In addition to factors mentioned in the FAQ (excellent, btw) I'd add in time of day, external pressures (job or family related), length/type of warmup, recent training, temperature.
I use HR as a long term indicator - as I get fitter my resting HR drops, my speed for a given HR increases etc, - over say 6 months.
But week to week, month to month my performance on a standard work load is much more precise and valuable.
From the excellent FAQ
Three variables to control in any training program are intensity, duration, and frequency; of these, the latter two are easy to quantify objectively – duration is measured in hours, and frequency in sessions per week (the product of the two is volume). Intensity, on the other hand, has traditionally been measured by perceived exertion (PE) and/or heart rate (HR).
HR is reliable enough at lower (i.e., aerobic-only) intensities, but for more race-specific (i.e., shorter but more intense) training, it becomes a much less effective proxy for intensity.

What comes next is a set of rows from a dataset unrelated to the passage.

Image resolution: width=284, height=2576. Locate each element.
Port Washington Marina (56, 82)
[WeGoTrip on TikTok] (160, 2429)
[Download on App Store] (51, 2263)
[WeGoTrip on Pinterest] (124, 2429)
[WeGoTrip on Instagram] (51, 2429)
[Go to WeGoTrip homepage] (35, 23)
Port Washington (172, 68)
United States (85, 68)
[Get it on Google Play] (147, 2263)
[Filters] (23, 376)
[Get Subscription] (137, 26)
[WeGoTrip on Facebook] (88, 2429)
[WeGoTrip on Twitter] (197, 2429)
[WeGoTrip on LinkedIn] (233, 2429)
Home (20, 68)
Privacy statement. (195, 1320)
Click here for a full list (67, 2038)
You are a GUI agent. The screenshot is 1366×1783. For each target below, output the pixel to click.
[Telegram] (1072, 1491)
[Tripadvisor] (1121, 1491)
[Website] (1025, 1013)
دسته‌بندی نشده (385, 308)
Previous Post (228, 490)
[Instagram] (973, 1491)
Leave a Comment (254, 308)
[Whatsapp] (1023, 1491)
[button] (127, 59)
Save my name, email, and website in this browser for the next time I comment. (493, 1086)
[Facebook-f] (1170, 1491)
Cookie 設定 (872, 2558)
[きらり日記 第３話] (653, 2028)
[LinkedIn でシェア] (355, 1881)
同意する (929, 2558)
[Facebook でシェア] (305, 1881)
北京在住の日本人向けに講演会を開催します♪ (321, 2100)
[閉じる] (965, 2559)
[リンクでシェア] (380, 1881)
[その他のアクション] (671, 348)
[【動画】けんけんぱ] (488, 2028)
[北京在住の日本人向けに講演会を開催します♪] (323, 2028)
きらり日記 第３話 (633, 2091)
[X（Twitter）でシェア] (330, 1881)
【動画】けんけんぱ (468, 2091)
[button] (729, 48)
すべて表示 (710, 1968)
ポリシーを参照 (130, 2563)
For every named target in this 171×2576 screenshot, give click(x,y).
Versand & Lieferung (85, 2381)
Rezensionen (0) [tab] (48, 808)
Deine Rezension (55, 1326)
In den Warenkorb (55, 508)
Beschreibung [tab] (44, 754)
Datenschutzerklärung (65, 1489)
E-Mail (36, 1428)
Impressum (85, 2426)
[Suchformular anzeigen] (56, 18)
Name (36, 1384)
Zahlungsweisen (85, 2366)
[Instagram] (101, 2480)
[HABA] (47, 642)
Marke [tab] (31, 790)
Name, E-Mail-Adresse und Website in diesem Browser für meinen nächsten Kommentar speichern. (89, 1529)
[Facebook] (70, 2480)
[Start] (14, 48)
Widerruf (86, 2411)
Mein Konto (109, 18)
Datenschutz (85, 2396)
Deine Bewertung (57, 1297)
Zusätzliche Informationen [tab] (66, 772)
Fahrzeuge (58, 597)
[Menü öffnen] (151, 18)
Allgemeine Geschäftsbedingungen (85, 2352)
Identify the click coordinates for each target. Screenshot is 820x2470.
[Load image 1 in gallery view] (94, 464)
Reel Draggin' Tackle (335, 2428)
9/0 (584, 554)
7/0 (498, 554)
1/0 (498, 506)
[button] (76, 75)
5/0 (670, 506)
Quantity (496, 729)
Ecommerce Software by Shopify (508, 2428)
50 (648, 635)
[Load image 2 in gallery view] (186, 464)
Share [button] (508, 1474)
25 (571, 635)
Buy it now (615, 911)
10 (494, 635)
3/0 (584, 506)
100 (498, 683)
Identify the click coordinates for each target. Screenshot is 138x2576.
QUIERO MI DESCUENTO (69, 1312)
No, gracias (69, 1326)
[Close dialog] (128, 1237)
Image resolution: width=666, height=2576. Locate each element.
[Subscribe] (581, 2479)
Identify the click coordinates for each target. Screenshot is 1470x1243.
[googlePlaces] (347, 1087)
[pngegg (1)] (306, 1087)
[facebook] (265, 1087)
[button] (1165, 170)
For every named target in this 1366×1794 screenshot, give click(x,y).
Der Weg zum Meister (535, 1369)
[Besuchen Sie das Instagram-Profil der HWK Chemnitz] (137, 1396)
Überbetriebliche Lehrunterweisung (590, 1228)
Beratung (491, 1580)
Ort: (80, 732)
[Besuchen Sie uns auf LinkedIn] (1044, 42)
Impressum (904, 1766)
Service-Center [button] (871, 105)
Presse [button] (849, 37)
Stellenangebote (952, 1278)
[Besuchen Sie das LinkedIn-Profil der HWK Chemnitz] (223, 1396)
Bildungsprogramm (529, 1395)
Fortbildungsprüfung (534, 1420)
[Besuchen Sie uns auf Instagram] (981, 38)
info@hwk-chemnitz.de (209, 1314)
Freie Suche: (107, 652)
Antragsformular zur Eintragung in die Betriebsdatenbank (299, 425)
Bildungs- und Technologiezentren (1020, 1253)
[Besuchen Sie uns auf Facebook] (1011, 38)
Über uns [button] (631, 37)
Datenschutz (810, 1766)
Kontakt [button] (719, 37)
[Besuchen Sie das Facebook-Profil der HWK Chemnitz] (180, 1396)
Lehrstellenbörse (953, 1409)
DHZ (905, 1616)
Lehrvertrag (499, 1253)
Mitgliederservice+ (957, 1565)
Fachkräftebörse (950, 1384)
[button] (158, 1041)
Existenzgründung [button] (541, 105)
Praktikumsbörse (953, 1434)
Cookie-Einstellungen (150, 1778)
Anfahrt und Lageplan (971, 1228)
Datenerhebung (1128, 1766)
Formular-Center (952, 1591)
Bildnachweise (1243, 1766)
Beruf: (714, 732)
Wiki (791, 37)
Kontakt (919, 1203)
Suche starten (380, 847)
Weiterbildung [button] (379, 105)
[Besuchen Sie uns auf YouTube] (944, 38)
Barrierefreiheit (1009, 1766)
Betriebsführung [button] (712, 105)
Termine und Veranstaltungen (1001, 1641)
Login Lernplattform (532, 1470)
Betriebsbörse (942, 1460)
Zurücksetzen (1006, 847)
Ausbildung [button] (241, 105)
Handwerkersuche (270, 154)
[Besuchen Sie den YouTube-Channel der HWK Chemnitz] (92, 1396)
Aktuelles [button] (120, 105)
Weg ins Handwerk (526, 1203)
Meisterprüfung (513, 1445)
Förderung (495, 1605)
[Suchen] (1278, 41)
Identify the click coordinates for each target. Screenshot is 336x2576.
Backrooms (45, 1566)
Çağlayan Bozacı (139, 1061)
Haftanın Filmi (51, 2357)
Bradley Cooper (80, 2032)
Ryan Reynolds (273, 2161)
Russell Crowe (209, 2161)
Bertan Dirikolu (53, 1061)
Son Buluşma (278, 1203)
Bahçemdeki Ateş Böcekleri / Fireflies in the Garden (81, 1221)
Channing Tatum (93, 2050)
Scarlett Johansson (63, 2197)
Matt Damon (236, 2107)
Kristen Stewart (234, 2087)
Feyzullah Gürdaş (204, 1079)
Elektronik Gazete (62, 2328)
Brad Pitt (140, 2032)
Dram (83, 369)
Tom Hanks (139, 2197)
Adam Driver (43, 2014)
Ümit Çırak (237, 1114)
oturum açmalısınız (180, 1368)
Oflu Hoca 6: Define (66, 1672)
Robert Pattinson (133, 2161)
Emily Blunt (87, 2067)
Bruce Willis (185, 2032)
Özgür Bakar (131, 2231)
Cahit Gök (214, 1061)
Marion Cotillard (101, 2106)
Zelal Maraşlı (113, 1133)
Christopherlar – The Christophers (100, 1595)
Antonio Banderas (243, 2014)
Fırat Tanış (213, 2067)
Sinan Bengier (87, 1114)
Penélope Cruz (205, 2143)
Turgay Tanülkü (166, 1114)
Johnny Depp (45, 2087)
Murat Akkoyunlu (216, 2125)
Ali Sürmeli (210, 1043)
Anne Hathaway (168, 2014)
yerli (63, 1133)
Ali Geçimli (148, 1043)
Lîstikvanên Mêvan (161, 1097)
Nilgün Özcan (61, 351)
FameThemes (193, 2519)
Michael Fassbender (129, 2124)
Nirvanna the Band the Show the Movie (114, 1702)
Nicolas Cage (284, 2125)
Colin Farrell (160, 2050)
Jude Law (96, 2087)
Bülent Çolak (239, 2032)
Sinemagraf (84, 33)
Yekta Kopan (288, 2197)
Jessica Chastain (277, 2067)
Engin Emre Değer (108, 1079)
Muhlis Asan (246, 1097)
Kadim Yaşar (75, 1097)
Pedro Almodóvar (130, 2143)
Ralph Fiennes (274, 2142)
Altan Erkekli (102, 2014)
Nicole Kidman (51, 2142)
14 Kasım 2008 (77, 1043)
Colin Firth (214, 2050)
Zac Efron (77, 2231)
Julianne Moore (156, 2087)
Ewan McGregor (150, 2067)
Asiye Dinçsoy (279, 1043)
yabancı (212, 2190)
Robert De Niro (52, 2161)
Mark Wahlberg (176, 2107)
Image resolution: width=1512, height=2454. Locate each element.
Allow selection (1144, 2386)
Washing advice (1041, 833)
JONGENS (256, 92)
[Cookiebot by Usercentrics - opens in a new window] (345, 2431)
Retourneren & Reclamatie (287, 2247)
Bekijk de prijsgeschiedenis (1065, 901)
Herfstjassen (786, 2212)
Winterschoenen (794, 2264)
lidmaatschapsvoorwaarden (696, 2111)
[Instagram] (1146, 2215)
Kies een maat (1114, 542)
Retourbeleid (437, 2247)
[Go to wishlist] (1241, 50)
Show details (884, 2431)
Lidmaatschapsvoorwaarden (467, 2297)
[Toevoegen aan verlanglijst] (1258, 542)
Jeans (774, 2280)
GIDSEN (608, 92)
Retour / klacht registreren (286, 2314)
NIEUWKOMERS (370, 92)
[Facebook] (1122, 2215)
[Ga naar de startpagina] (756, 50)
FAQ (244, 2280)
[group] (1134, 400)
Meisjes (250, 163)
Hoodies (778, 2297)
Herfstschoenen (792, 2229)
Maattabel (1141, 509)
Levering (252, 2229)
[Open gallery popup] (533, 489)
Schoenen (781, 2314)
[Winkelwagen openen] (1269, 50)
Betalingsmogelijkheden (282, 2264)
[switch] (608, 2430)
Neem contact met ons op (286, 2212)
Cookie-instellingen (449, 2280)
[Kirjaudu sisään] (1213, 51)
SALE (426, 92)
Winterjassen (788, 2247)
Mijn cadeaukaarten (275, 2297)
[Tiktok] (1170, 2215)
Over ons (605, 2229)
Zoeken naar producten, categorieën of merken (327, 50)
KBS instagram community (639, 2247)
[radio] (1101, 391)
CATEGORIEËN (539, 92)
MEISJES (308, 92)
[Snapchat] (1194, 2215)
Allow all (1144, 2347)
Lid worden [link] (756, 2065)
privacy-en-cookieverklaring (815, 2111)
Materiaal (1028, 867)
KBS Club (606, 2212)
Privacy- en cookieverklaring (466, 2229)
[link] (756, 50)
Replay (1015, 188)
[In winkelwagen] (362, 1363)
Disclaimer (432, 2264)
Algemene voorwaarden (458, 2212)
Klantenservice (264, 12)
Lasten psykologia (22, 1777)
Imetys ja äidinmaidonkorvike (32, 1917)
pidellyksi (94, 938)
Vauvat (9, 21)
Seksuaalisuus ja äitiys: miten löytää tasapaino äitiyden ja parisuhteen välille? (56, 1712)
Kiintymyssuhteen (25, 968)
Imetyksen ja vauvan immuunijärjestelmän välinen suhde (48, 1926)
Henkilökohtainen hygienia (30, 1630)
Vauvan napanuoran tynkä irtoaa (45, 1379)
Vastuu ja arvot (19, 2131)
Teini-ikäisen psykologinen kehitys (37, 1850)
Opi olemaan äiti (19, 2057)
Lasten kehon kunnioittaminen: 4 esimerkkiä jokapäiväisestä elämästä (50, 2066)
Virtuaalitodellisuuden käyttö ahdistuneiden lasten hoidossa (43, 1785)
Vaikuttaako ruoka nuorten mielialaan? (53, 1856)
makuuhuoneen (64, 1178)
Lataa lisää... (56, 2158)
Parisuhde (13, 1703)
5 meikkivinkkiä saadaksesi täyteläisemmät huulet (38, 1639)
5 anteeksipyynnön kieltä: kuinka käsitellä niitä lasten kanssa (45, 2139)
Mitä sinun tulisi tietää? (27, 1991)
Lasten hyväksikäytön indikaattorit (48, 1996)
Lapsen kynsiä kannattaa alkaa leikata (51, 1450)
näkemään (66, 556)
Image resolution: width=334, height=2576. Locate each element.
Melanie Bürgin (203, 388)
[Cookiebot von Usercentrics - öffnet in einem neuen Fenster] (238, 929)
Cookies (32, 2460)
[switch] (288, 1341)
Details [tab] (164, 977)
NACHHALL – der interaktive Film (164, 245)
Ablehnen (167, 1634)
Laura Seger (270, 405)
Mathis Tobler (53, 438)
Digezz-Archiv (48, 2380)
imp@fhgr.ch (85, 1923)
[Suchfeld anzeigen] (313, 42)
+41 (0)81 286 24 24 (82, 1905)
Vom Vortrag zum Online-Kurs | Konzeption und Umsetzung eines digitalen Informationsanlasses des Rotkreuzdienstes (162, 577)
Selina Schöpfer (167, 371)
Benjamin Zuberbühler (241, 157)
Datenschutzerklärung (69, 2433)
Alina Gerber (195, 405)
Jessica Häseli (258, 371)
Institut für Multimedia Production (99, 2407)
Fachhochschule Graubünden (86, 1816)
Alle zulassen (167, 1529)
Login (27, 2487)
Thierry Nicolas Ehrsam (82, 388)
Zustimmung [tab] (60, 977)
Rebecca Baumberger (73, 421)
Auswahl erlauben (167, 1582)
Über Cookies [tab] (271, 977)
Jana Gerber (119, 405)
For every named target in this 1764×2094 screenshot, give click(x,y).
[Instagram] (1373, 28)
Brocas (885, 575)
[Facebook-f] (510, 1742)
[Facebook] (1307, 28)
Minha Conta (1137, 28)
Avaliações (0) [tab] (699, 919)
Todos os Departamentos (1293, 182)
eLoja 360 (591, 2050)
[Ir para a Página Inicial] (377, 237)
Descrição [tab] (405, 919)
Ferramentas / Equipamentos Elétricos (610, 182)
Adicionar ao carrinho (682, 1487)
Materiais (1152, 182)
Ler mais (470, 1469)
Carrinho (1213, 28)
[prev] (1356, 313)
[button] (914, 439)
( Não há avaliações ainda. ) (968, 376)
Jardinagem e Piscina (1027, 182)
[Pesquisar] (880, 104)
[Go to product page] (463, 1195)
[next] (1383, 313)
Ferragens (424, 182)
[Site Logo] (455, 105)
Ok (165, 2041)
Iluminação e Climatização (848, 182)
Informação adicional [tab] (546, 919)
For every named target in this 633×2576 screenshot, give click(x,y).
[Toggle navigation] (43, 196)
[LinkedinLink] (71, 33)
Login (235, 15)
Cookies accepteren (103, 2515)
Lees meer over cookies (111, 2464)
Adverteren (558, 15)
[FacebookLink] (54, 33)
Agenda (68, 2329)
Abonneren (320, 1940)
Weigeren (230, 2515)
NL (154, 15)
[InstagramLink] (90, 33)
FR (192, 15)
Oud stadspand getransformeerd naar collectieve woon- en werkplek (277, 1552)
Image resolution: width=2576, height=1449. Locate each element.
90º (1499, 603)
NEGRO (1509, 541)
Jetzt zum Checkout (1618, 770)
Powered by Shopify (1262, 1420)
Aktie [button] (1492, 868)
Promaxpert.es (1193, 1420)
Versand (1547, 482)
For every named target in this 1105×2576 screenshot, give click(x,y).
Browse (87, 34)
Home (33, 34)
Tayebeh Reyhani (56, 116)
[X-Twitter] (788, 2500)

Since most of the training mentioned here is aerobic it seem HR
IS reliable I don't have a problem with Power meters if I was still racing I would have one but it is just a tool and for exactly the reasons you mention above work, time, family etc I think a hrm will for most people give them exactly the same training benefits. Training is about adapting to higher loads, a hrm gives a good indication how your body is coping with the overall demand so as you approach your volume limit and the risk of overtraining, with the setbacks that causes, a hrm quickly lets you see that you can't get your hr into the zone, with a powermeter only I think the temptation would be to try and maintain the load dictated for that session by the powermeter.